I just released a small gem to deal with memoization

Looks interesting.

Updated by marcandre (Marc-Andre Lafortune) 6 months ago

What about allowing Kernel#instance_variable_set to take a block instead of the second argument, in which case the assignment should be done only when the instance variable is not defined?

I would like Kernel#instance_variable_get (not _set) to accept a block like Hash#fetch for when the instance variable is not set.

Updated by sawa (Tsuyoshi Sawada) 6 months ago

marcandre (Marc-Andre Lafortune) wrote in #note-5:

What about allowing Kernel#instance_variable_set to take a block instead of the second argument, in which case the assignment should be done only when the instance variable is not defined?

I would like Kernel#instance_variable_get (not _set) to accept a block like Hash#fetch for when the instance variable is not set.

That also makes sense. Either is fine with me.

Actions #7

Updated by sawa (Tsuyoshi Sawada) 6 months ago

  • Description updated (diff)

Updated by Dan0042 (Daniel DeLorme) 5 months ago

marcandre (Marc-Andre Lafortune) wrote in #note-3:

Gem is here: https://github.com/marcandre/ractor-cache
Comments welcome :-)

Since you say so... :-)
An additional strategy might to wrap the @cache in a Ractor::LVar (if/once available). I tend to use memoization to cache DB access rather than long calculations, and for a given class I would probably not use all (or even a majority) of memoized methods at once. So pre-computing values before deep-freezing is not a good option for me.

But I find it interesting that this memoization stuff keeps getting reimplemented.
https://rubygems.org/search?utf8=%E2%9C%93&query=memoization
Not to mention all the people (including me) who have implemented this in their private code.
And everyone tends to have a slightly different implementation based on the features they need.

For example my own implementation is compatible with shallow-freezing and falsy values, but not with methods that take arguments; instead I wanted cache-busting based on dependent values. And multiple-assignment aliases.

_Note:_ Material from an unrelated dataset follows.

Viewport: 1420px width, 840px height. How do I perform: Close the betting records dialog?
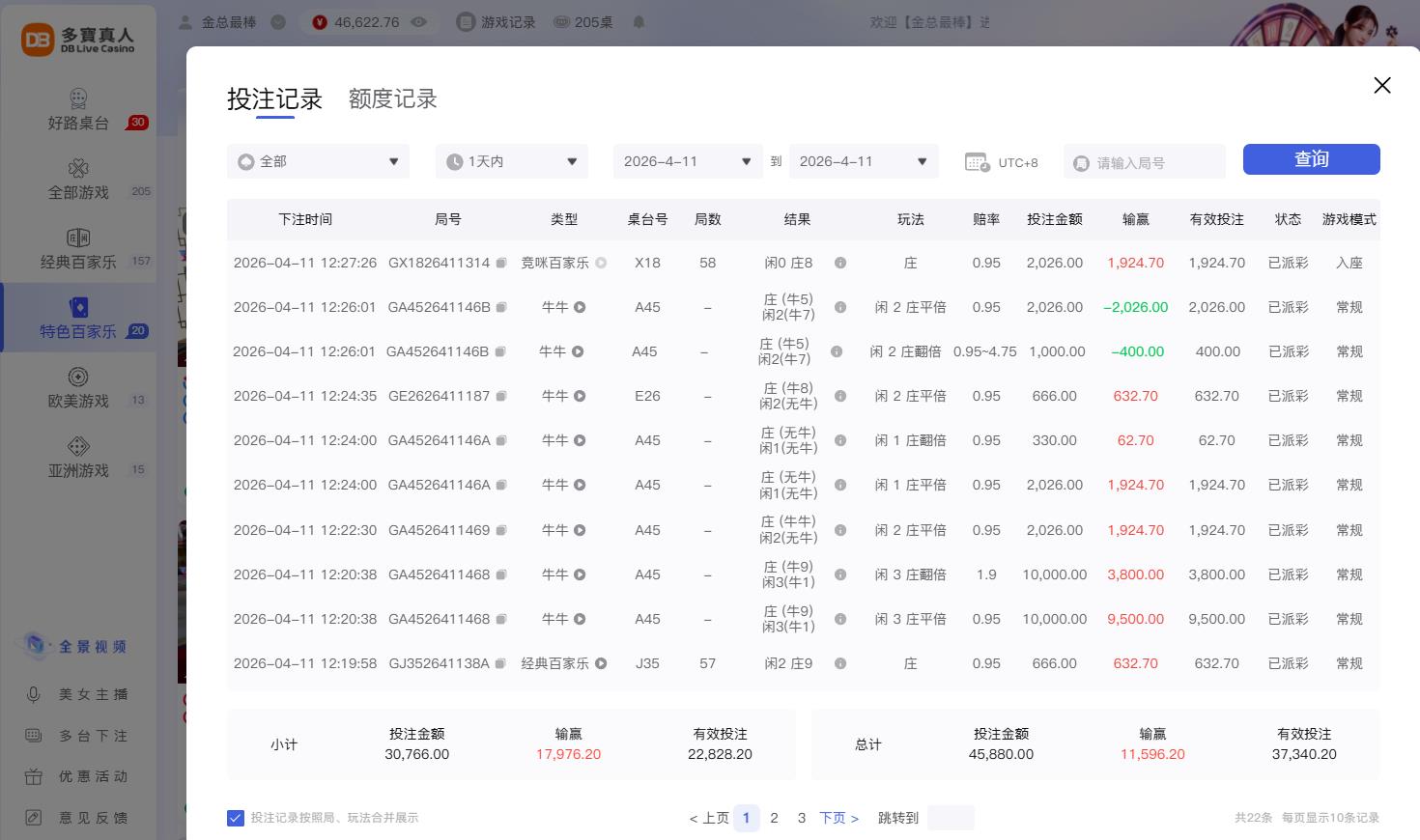(x=1381, y=86)
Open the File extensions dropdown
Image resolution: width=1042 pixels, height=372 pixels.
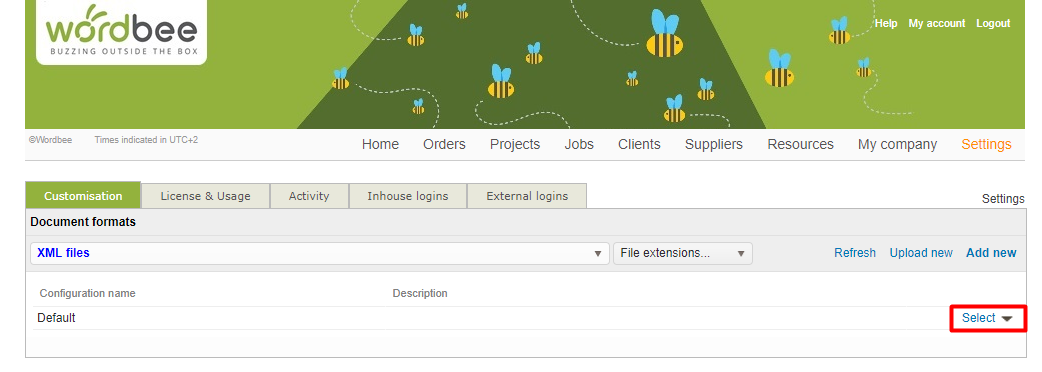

memo ->{id}, #memo-busting lambda
:foo, :bar,  #aliases for foobar[0] and foobar[1]
def foobar
  obj = get_foobar_from_db(id)
  [obj.foo, obj.bar]
end

All this to say that since the specifics can vary, it's probably better to leave that level of memoization to gems and individual developers. I can somewhat agree with something simple like instance_variable_get(:@v){ @v = calc() } ... but then again we can already do this just as easily now with return @v if defined? @v; @v = calc()

Updated by sebyx07 (Sebastian Buza) 4 months ago

IMO there should be an operator in the language directly to keep it more dry.

def my_method # current implementation
  return @cache if defined? @cache
  @cache = some_heavy_calculation
end

def my_new_method
  @cache ?= some_heavy_calculation
end

Updated by marcandre (Marc-Andre Lafortune) 4 months ago

Dan0042 (Daniel DeLorme) wrote in #note-8:

marcandre (Marc-Andre Lafortune) wrote in #note-3:

Gem is here: https://github.com/marcandre/ractor-cache
Comments welcome :-)

Since you say so... :-)
An additional strategy might to wrap the @cache in a Ractor::LVar (if/once available).

Indeed. I refactored it to use Ractor.current[] and a WeakMap. I removed the other ways as I can't think of a case where this isn't the best way to go.